From e6ed9facf3fa4c27578085eaf296a4158b3afb35 Mon Sep 17 00:00:00 2001
From: biondizzle <biondizzle@gmail.com>
Date: Fri, 15 May 2026 00:39:37 +0000
Subject: [PATCH] =?UTF-8?q?fix:=20indexer=20+=20shared=5Fexperts=20+=20com?=
 =?UTF-8?q?pressor=20checkpoint=E2=86=92model=20key=20renames?=
MIME-Version: 1.0
Content-Type: text/plain; charset=UTF-8
Content-Transfer-Encoding: 8bit

Three categories of missed renames in CKPT_KEY_SUBST:

1. Shared experts: .shared_experts.gate_proj.→.ffn.shared_experts.w1. fired
   but break prevented .mlp.→.ffn. from also applying, producing
   mlp.ffn.shared_experts.w1. (double prefix). Fixed by including .mlp.
   in the pattern. Added missing .shared_experts.down_proj. rule.

2. Indexer (layers 2+): .self_attn.compressor.indexer.* was caught by the
   generic .self_attn.compressor.→.attn.mla_attn.compressor. rule, producing
   wrong path attn.mla_attn.compressor.indexer.* instead of attn.indexer.*.
   Added indexer-specific patterns (q_b_proj→wq_b, kv_norm→k_norm,
   position_bias→compressor.ape, gate_proj→compressor.wgate,
   kv_proj→compressor.wkv) before the generic compressor rule.

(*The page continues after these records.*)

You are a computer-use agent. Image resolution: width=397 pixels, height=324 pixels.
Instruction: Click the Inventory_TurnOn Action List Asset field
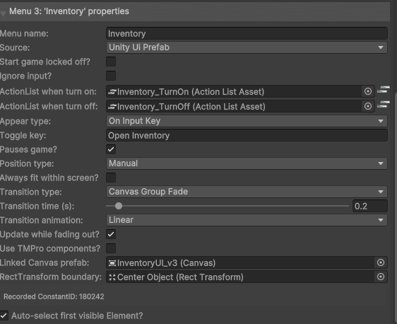point(234,91)
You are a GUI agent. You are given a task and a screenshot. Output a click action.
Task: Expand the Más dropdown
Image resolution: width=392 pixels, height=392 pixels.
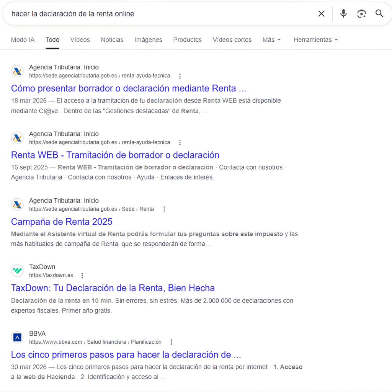271,40
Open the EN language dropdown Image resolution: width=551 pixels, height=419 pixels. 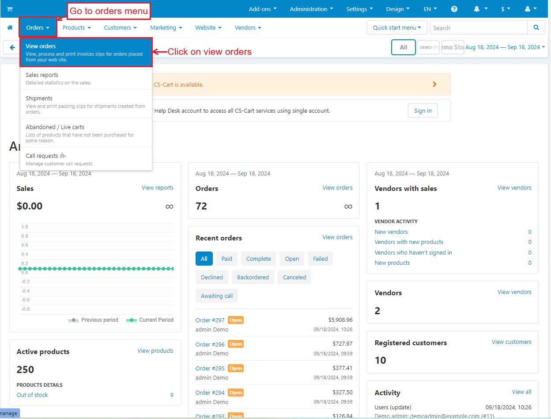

3. Compressor kv_proj/gate_proj: old .compressor.kv_proj.→.compressor.wkv.
   pattern could never fire because .self_attn.compressor. matched first
   (break). Merged into combined patterns that handle both the
   self_attn.compressor→attn.mla_attn.compressor path AND the projection
   rename in one step.
---
 vllm/patches/deepseek_v4.py | 22 ++++++++++++++++------
 1 file changed, 16 insertions(+), 6 deletions(-)

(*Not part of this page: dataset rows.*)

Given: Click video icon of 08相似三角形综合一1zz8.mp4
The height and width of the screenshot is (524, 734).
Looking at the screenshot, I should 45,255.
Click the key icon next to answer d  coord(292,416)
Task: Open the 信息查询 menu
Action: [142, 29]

diff --git a/vllm/patches/deepseek_v4.py b/vllm/patches/deepseek_v4.py
index a6d7aa16..94c183db 100644
--- a/vllm/patches/deepseek_v4.py
+++ b/vllm/patches/deepseek_v4.py
@@ -1270,16 +1270,26 @@ class DeepseekV4Model(nn.Module):
             ".self_attn.sinks": ".attn.attn_sink",
             ".self_attn.kv_proj.": ".attn.wkv.",
             ".self_attn.kv_norm.": ".attn.kv_norm.",
+            # Indexer: self_attn.compressor.indexer → attn.indexer
+            # MUST come before the generic .self_attn.compressor. rule
+            ".self_attn.compressor.indexer.q_b_proj.": ".attn.indexer.wq_b.",
+            ".self_attn.compressor.indexer.kv_norm.": ".attn.indexer.k_norm.",
+            ".self_attn.compressor.indexer.position_bias": ".attn.indexer.compressor.ape",
+            ".self_attn.compressor.indexer.gate_proj.": ".attn.indexer.compressor.wgate.",
+            ".self_attn.compressor.indexer.kv_proj.": ".attn.indexer.compressor.wkv.",
+            ".self_attn.compressor.indexer.": ".attn.indexer.",
             # Compressor: self_attn.compressor → attn.mla_attn.compressor
+            # Compressor projections for stacking (fused_wkv_wgate)
+            ".self_attn.compressor.kv_proj.": ".attn.mla_attn.compressor.wkv.",
+            ".self_attn.compressor.gate_proj.": ".attn.mla_attn.compressor.gate.",
             ".self_attn.compressor.kv_norm.": ".attn.kv_norm.",
             ".self_attn.compressor.": ".attn.mla_attn.compressor.",
-            # Compressor projections for stacking (fused_wkv_wgate)
-            ".compressor.kv_proj.": ".compressor.wkv.",
-            ".compressor.gate_proj.": ".compressor.gate.",
             # Shared expert projections (stacking into gate_up_proj)
-            # Checkpoint has .shared_experts. but model has .ffn.shared_experts.
-            ".shared_experts.gate_proj.": ".ffn.shared_experts.w1.",
-            ".shared_experts.up_proj.": ".ffn.shared_experts.w3.",
+            # Must include .mlp. prefix since break prevents .mlp.→.ffn. from
+            # firing on the same key after these patterns match.
+            ".mlp.shared_experts.gate_proj.": ".ffn.shared_experts.w1.",
+            ".mlp.shared_experts.up_proj.": ".ffn.shared_experts.w3.",
+            ".mlp.shared_experts.down_proj.": ".ffn.shared_experts.down_proj.",
             # modelopt uses mlp, vllm uses ffn internally
             ".mlp.": ".ffn.",
         }